Israël : Faut-il frapper préventivement l'Iran ?

Publié le 5 Janvier 2012

"Un Iran nucléaire ne constituerait pas nécessairement une menace existentielle pour Israël..." Cette petite phrase de l'actuel patron du Mossad a fait son effet sur les responsables politiques du pays. Et plus particulièrement le chef du gouvernement et son ministre de la Défense qui, depuis des mois, ne cessent de qualifier le nucléaire iranien justement de menace "existentielle". Benyamin Netanyahou compare le président Ahmadinejad à Hitler en expliquant que l'Iran doit être traité comme l'Allemagne nazie aurait dû l'être en 1938, juste avant le déclenchement de la Seconde Guerre mondiale. Quant à Ehoud Barak, le "patron" de la Défense nationale, il vient de déclarer devant la commission parlementaire des Affaires étrangères et de la Défense que "malgré les sanctions et les pressions extérieures, le programme nucléaire iranien avançait..."

De fait, messieurs Netanyahou et Barak sont, au sein du gouvernement, les champions d'une frappe préventive contre les centres nucléaires iraniens. Une nécessité absolue, à leurs yeux, dont ils n'ont toutefois pas convaincu la majorité des membres du cabinet de sécurité, ce forum comportant huit ministres. Les anciens chefs de l'armée et des services sont aussi, pour leur part, loin d'être convaincus. À leur tête, Meïr Dagan, l'ancien patron du Mossad pour qui une attaque israélienne sur l'Iran "serait une idiotie et déboucherait sur une guerre régionale". Même son de cloche de la part de l'ancien chef d'état-major, le général Amnon Lipkin Shahak, et de Youval Diskin, l'ex-numéro un du Shin Beth. D'après ce que l'on sait, leurs successeurs en poste actuellement seraient également de cet avis.

Avertissement américain

L'autre partie du débat en Israël concerne la position américaine sur cette question primordiale : Israël peut-il se passer du feu vert de l'administration Obama ? À ce sujet, Benyamin Netanyahou a refusé à plusieurs reprises de s'engager à avertir Washington de l'imminence d'une telle opération. Face à cela, des responsables américains ont multiplié les avertissements. Avec, début décembre, une déclaration de Leon Panetta, le secrétaire à la Défense, qui mettait en garde Israël contre les conséquences d'une attaque sur l'Iran. Fureur à Jérusalem. L'ambassadeur d'Israël à Washington a reçu l'ordre de protester auprès de la Maison-Blanche. 
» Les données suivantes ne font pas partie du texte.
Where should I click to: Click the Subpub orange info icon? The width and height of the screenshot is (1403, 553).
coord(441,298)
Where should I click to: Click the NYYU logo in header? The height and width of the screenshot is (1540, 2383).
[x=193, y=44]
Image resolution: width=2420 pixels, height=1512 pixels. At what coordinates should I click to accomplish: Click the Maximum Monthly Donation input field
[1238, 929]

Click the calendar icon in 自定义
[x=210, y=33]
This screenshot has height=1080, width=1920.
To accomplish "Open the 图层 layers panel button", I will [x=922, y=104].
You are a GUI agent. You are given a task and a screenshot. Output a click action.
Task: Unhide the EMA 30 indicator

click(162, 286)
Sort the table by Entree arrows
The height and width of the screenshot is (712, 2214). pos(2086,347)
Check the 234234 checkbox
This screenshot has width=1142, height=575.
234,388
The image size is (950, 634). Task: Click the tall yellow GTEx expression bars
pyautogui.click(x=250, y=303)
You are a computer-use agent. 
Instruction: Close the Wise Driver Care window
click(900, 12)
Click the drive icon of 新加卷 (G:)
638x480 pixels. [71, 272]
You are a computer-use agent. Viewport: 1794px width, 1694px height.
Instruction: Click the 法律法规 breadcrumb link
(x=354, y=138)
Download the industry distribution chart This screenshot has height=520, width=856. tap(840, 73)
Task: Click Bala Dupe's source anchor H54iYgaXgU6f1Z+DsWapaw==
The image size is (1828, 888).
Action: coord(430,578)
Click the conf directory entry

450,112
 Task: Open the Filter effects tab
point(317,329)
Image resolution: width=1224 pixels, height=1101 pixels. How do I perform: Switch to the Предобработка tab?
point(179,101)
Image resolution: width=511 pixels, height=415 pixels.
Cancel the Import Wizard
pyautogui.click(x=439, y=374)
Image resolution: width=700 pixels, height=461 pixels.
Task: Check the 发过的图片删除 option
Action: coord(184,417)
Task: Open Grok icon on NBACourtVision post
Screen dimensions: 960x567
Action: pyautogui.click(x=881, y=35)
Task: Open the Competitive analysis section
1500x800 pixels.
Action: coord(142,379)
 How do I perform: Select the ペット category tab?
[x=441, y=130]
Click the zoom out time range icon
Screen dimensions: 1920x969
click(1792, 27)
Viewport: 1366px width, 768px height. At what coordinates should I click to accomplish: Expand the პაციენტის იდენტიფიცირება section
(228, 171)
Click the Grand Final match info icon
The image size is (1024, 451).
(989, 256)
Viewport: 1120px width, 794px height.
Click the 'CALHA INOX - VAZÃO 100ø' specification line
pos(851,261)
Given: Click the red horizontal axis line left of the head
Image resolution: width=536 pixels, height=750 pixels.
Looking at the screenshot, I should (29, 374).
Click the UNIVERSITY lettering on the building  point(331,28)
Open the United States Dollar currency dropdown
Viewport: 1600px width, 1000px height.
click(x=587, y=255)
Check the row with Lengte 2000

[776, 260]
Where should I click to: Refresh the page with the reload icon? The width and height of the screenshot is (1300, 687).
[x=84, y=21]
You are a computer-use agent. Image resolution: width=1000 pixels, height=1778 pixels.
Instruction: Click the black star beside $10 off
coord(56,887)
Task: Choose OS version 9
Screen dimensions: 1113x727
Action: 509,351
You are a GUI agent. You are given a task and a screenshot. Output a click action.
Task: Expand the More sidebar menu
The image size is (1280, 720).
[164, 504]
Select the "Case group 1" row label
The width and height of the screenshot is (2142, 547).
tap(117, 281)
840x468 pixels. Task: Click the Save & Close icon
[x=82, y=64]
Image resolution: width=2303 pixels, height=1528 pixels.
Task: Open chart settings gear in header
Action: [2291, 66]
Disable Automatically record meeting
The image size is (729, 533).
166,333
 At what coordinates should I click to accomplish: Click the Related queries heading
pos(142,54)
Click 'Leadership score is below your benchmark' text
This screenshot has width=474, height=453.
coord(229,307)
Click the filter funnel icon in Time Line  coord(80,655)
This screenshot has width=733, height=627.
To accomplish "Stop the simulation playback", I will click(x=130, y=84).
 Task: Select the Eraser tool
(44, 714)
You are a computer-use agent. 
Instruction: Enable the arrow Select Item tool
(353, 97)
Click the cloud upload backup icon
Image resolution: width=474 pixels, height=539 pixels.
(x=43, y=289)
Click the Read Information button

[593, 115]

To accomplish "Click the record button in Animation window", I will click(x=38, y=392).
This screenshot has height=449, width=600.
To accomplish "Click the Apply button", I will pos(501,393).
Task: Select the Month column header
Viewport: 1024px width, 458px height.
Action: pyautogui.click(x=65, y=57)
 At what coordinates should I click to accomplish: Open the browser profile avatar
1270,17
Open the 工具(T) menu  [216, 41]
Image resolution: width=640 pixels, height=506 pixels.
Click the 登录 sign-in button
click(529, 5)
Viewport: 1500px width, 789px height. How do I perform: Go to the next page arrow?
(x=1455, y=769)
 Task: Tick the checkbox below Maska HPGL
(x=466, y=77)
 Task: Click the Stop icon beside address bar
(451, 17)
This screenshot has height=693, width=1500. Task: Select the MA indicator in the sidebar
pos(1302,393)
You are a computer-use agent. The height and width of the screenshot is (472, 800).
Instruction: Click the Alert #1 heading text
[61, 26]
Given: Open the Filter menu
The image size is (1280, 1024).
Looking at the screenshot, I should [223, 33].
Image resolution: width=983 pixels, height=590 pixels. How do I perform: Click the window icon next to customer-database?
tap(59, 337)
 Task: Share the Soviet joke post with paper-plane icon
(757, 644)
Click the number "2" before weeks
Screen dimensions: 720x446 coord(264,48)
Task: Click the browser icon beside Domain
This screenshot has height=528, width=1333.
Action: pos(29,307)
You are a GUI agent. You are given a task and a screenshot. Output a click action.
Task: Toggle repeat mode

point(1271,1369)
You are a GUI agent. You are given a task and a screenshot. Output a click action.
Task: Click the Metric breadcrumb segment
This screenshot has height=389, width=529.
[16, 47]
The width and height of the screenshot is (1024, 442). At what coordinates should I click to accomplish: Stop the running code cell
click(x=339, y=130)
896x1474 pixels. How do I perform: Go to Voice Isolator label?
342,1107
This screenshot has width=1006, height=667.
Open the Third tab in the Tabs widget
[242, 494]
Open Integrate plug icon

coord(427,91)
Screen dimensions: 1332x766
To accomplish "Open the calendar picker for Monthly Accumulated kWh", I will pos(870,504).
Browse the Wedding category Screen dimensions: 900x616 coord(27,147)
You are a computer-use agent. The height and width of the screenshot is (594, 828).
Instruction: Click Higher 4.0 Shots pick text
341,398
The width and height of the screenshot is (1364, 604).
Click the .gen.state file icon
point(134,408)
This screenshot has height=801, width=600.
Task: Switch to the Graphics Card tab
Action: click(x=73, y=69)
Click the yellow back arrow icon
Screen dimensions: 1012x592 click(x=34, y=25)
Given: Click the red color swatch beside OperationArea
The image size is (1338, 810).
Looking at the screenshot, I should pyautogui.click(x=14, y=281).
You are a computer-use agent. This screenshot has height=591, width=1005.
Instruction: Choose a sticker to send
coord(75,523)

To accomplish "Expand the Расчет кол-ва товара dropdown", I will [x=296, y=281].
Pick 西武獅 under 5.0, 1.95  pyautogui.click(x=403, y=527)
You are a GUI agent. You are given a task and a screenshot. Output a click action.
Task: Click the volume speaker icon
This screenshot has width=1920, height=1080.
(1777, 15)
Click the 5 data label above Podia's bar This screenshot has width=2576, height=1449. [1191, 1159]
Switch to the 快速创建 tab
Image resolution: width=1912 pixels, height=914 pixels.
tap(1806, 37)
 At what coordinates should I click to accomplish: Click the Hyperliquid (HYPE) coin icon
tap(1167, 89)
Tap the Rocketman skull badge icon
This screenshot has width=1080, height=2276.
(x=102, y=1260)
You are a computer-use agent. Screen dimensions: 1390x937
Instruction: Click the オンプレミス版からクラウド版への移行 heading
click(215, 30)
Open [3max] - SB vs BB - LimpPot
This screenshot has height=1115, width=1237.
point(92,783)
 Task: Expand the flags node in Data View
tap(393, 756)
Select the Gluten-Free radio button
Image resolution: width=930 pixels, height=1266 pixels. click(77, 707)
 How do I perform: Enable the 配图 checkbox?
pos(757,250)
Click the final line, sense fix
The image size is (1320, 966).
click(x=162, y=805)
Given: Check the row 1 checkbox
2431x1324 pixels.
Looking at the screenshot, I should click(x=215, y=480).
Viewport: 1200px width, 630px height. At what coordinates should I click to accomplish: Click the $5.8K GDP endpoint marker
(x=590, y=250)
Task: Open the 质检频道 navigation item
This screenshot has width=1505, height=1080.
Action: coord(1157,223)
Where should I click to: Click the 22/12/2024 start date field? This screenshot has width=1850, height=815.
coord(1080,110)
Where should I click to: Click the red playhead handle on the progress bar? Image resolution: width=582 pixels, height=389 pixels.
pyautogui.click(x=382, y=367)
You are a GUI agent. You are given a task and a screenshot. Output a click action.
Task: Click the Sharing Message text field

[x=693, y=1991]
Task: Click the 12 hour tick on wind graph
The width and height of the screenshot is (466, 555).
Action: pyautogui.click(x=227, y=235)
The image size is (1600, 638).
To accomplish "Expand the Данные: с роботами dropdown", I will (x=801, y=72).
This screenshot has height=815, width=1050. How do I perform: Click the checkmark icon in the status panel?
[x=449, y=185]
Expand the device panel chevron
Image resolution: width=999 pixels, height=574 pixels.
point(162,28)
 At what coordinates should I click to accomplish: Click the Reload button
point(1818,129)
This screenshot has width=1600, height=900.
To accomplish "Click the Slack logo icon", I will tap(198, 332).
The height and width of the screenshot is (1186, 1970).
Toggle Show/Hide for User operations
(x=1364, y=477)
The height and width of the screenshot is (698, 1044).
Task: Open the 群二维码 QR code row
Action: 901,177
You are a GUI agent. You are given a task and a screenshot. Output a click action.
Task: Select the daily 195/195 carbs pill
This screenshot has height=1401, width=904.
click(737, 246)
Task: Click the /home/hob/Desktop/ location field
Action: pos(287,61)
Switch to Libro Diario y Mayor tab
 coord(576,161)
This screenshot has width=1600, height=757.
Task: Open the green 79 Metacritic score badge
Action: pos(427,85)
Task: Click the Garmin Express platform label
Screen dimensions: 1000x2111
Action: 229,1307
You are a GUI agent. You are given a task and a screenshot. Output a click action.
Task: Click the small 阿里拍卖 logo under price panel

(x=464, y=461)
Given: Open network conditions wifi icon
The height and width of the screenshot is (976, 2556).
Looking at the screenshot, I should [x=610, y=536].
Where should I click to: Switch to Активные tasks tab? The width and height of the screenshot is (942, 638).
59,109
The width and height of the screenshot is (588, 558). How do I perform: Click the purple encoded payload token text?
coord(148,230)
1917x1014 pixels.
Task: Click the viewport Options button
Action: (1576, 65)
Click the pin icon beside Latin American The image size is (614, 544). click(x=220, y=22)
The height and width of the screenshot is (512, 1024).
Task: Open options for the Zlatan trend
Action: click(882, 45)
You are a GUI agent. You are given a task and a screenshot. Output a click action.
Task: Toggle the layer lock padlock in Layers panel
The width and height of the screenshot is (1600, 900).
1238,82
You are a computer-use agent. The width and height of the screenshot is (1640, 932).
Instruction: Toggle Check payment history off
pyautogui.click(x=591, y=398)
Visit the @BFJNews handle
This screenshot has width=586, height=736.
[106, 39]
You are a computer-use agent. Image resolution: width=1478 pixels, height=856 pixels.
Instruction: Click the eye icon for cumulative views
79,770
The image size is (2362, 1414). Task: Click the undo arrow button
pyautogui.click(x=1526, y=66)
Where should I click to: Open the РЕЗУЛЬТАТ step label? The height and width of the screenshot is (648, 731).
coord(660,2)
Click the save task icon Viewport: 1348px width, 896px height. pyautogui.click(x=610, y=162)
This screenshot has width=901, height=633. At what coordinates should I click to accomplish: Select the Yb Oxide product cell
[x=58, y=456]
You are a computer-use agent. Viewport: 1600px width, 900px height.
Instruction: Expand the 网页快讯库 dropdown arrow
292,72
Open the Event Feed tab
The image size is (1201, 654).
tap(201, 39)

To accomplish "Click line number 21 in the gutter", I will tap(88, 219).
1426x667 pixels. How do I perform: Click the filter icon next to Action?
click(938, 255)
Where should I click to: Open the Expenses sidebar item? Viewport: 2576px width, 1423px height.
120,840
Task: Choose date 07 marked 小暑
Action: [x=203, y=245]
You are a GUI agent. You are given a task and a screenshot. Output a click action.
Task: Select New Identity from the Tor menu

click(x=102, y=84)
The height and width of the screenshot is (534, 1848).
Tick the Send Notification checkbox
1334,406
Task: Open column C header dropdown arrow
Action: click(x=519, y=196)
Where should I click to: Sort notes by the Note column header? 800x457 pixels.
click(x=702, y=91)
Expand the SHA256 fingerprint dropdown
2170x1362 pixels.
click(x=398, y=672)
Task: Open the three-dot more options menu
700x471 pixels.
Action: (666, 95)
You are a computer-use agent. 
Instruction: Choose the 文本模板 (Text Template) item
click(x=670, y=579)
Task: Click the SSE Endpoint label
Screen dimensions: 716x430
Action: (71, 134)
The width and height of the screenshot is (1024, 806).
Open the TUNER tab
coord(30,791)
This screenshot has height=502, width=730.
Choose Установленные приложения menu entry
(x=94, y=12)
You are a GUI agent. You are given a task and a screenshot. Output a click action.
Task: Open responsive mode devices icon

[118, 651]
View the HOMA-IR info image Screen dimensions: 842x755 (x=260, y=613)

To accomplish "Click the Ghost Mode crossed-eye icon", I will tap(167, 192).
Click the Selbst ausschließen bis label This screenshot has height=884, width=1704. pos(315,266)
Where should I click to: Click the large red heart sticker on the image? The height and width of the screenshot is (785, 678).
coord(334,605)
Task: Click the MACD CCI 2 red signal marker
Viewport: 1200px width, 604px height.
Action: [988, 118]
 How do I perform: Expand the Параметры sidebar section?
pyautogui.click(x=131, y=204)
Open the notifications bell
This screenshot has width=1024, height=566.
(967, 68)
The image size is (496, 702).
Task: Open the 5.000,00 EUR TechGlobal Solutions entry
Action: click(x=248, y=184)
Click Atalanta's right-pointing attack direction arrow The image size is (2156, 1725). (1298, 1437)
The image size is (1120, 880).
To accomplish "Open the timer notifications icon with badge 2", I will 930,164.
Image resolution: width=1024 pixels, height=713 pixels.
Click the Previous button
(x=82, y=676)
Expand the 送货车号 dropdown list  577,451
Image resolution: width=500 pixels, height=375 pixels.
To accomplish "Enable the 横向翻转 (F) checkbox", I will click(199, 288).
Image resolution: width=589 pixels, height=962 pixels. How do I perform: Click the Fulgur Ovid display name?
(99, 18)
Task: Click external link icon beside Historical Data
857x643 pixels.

Trois semaines plus tard, le même Leon Panetta , lors d'une interview à CBS, pronostiquait que "Téhéran pourrait développer une arme nucléaire d'ici un an. Moins s'ils ont un centre secret d'enrichissement d'uranium..." Satisfaction à la présidence du Conseil israélienne pour qui cette déclaration était la preuve que l'Amérique d'Obama se rapprochait de ses estimations. Pourtant, le Pentagone a immédiatement publié une mise au point : "Pour l'instant aucun centre secret d'enrichissement nucléaire n'a été détecté sur le territoire iranien." En fait, il semblerait que la difficulté entre Washington et Jérusalem soit de trouver une définition commune concernant les "lignes rouges" à partir desquelles une opération contre le nucléaire iranien serait absolument indispensable..

Combien de morts ?

Alors 2012, l'année de la guerre avec l'Iran ? À ce stade, les experts, en Israël, expliquent que cela ne devrait pas avoir lieu avant le mois d'avril prochain. En effet, jusqu'à cette date, le ciel est trop couvert en Iran, ce qui gênerait les opérations aériennes. En attendant, et à tout hasard, la défense passive israélienne augmente son niveau de préparation, en multipliant les exercices d'alerte dans les hôpitaux, les services de secours, etc. Par voie de presse, les Israéliens sont appelés à se préparer en nettoyant notamment les abris dans les immeubles. La majeure partie de la population en est persuadée : le régime de Téhéran ripostera. Combien y aura-t-il de morts ? "500 morts tout au plus", a répondu Ehoud Barak, il y a quelques mois. Des dizaines de milliers, rétorquent d'autres spécialistes.